> _What to produce_
Please convert everything from the row containing "Find the location" down through the last row into a Markdown table with the columns Index and Line, numbering each line and skipping blank lines. Leave the pictures out.

> _Data extracts_

[Start of section]

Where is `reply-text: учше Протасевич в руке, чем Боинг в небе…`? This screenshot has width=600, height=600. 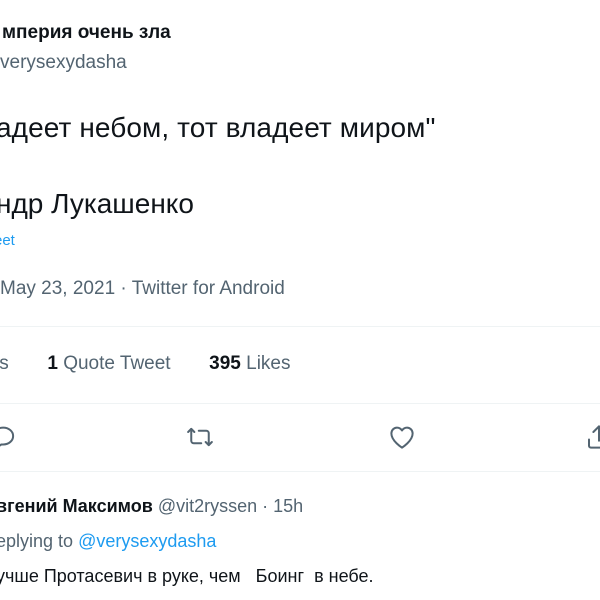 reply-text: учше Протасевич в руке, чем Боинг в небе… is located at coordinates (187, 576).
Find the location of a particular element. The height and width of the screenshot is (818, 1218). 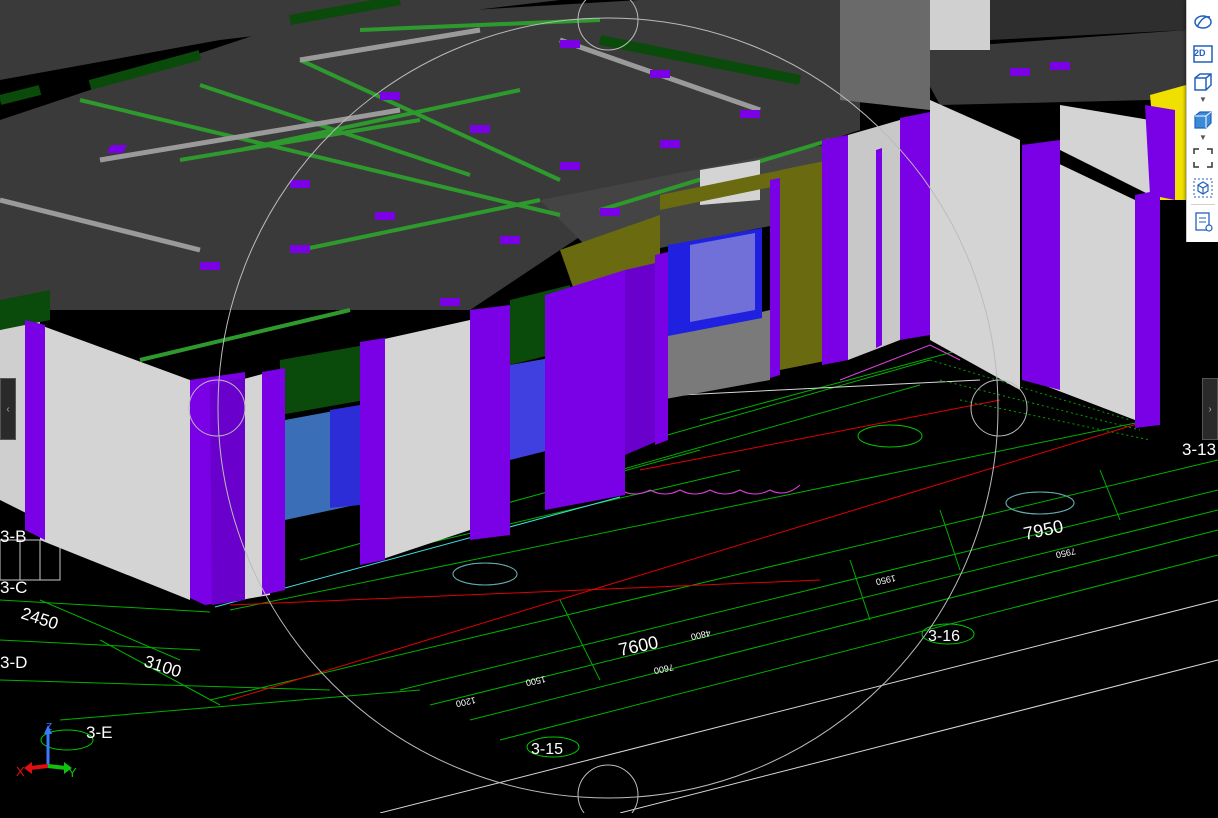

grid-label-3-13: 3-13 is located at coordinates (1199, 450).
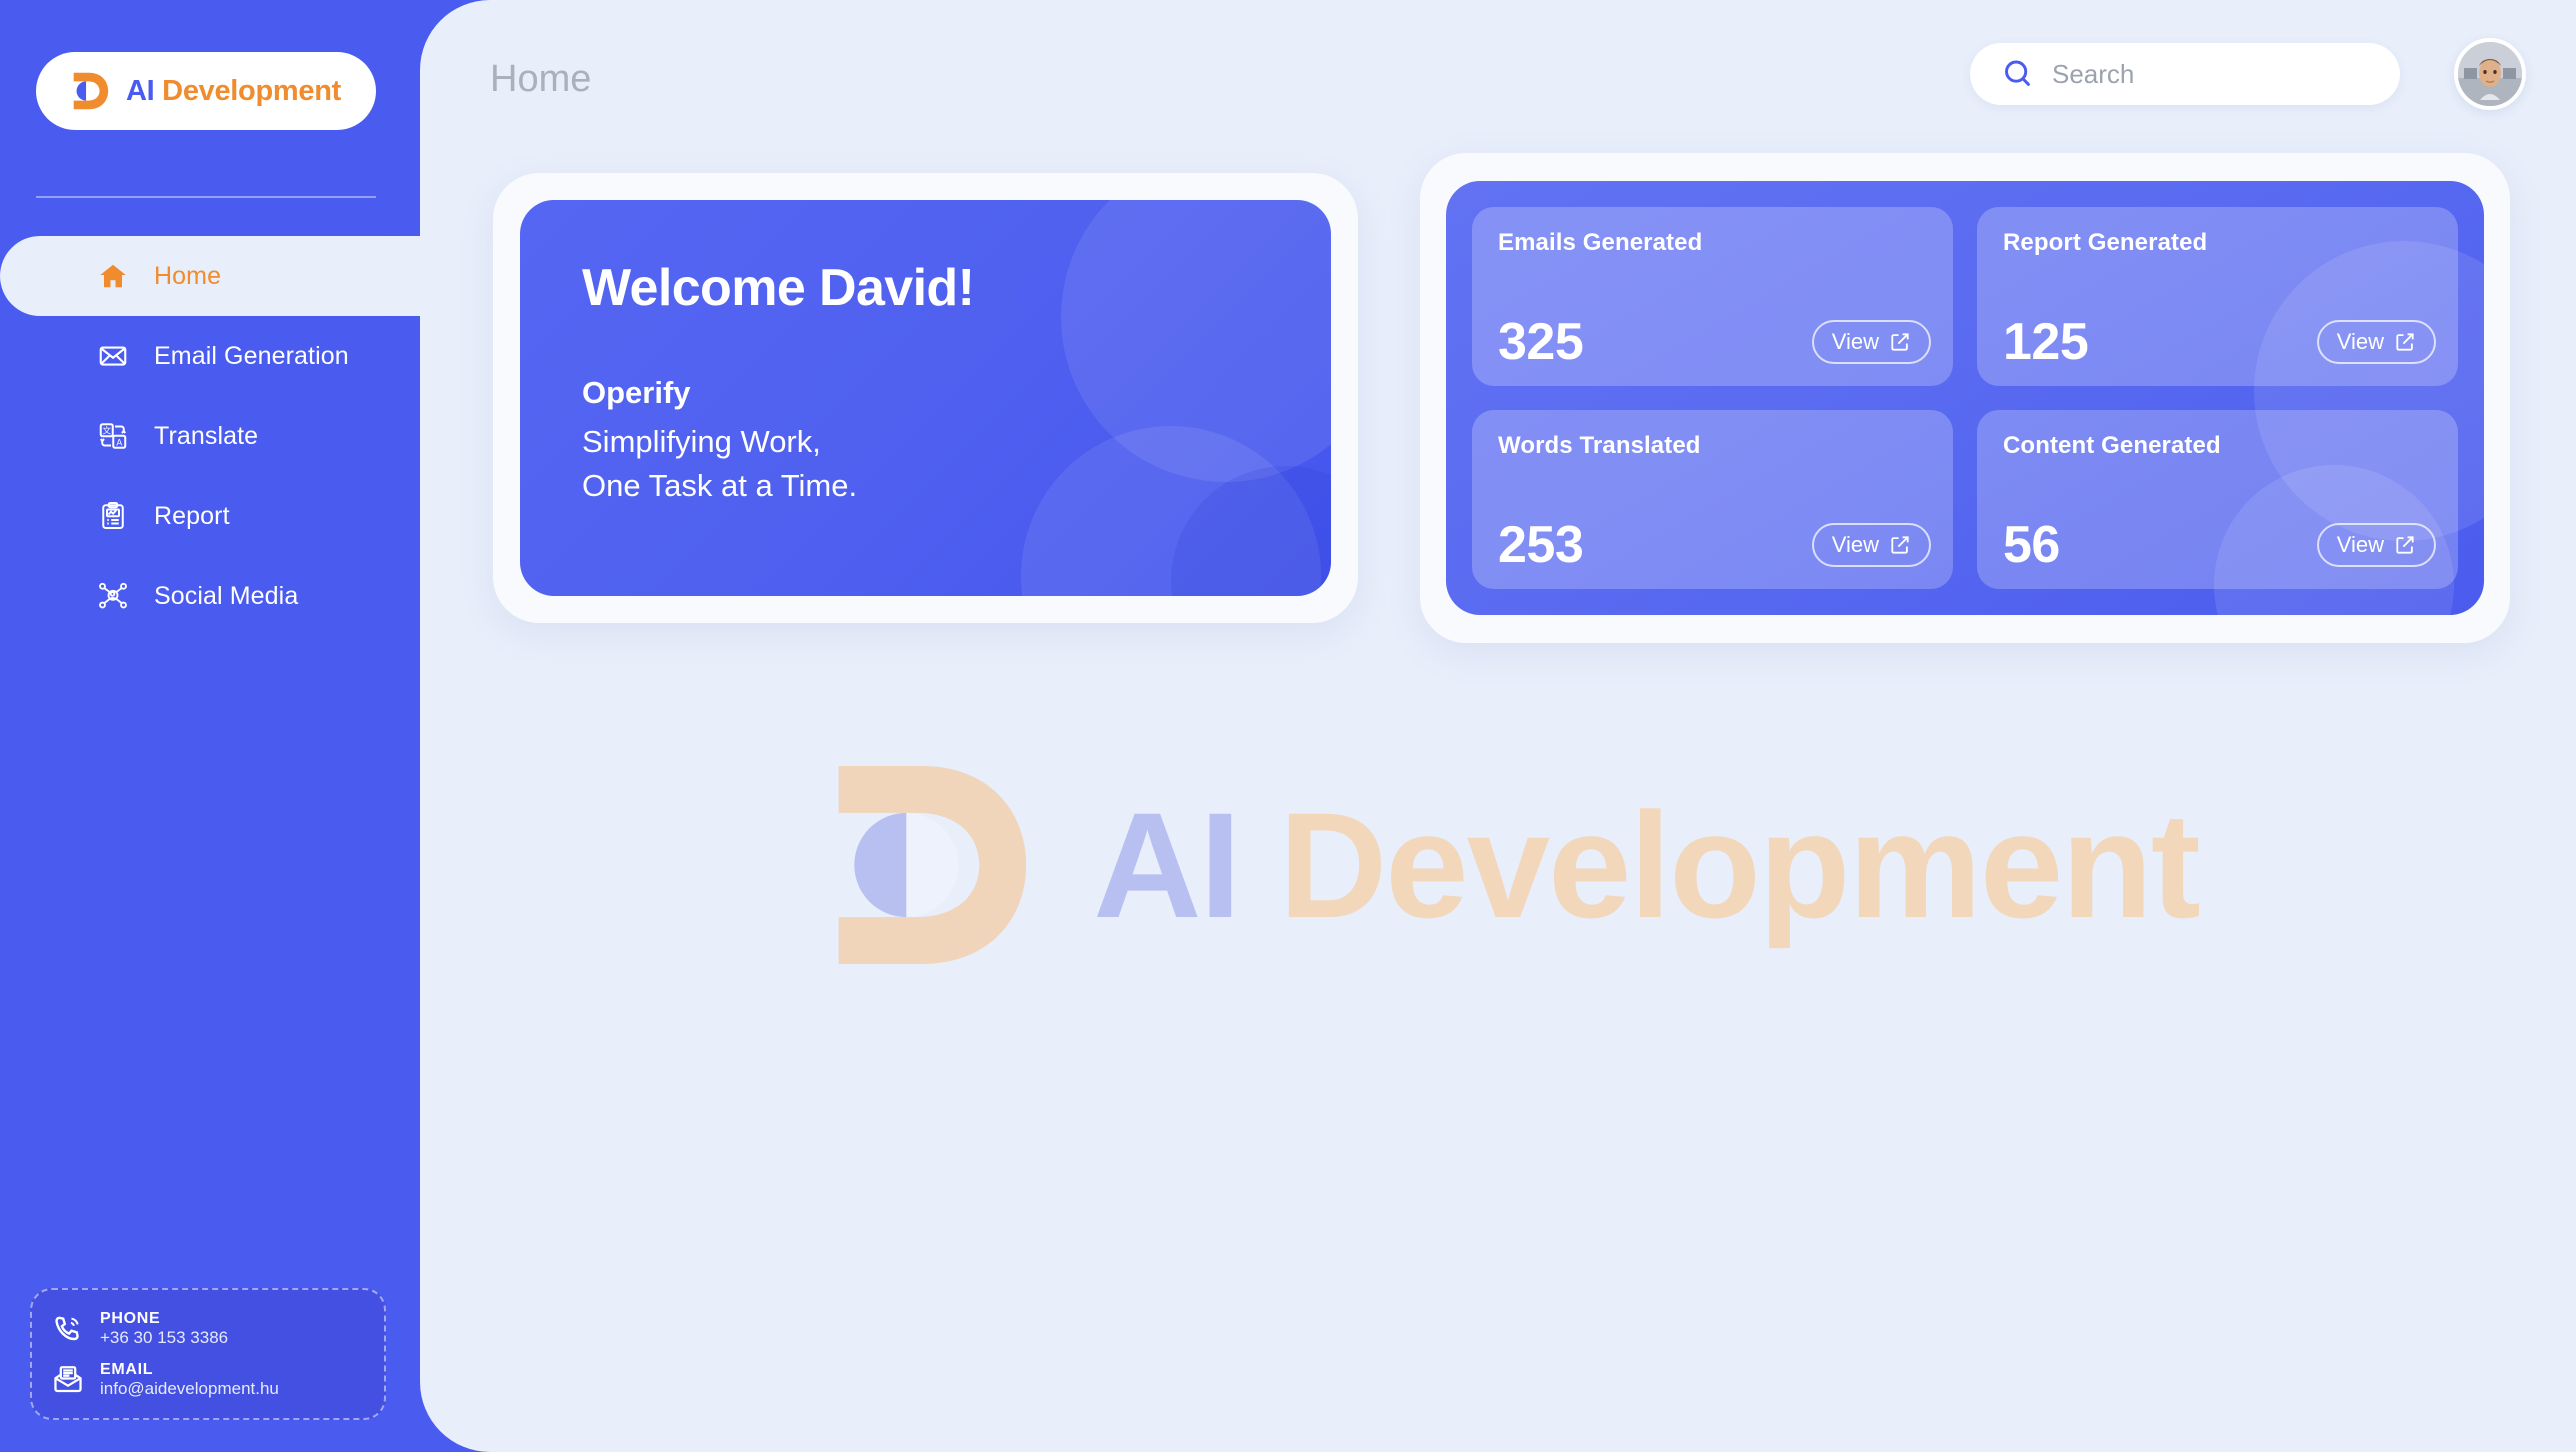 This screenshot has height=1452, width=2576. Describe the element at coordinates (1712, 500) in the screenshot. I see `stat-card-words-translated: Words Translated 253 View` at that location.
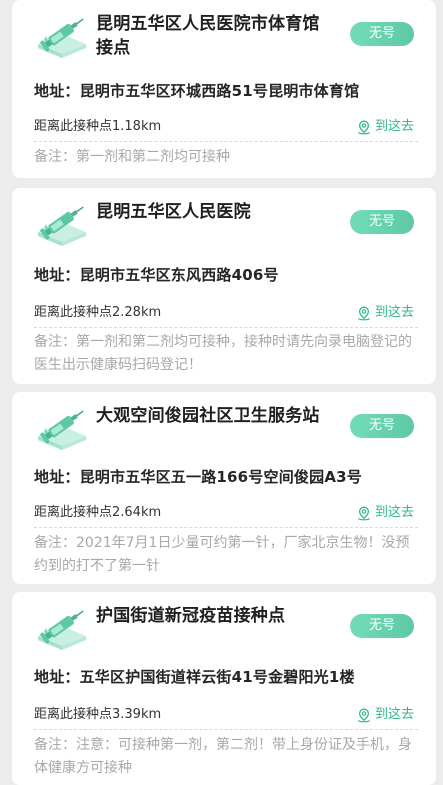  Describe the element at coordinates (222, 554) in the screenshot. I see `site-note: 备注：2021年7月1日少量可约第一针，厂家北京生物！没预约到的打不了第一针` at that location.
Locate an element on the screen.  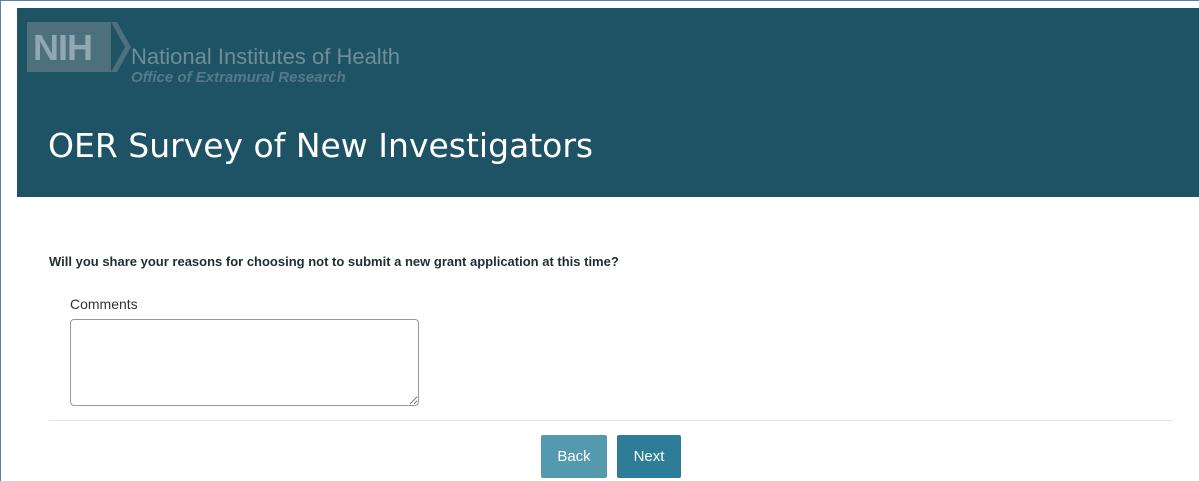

[End of section]

> _Exercise output_
| Index | Line |
|---|---|
| 1 | Find the location of a particular element. The height and width of the screenshot is (818, 1218).  |
| 2 | grid-label-3-13: 3-13 is located at coordinates (1199, 450). |
| 3 |  This screenshot has height=1452, width=2576. Describe the element at coordinates (1712, 500) in the screenshot. I see `stat-card-words-translated: Words Translated 253 View` at that location. |
| 4 |   Describe the element at coordinates (222, 554) in the screenshot. I see `site-note: 备注：2021年7月1日少量可约第一针，厂家北京生物！没预约到的打不了第一针` at that location. |
| 5 | Locate an element on the screen.   |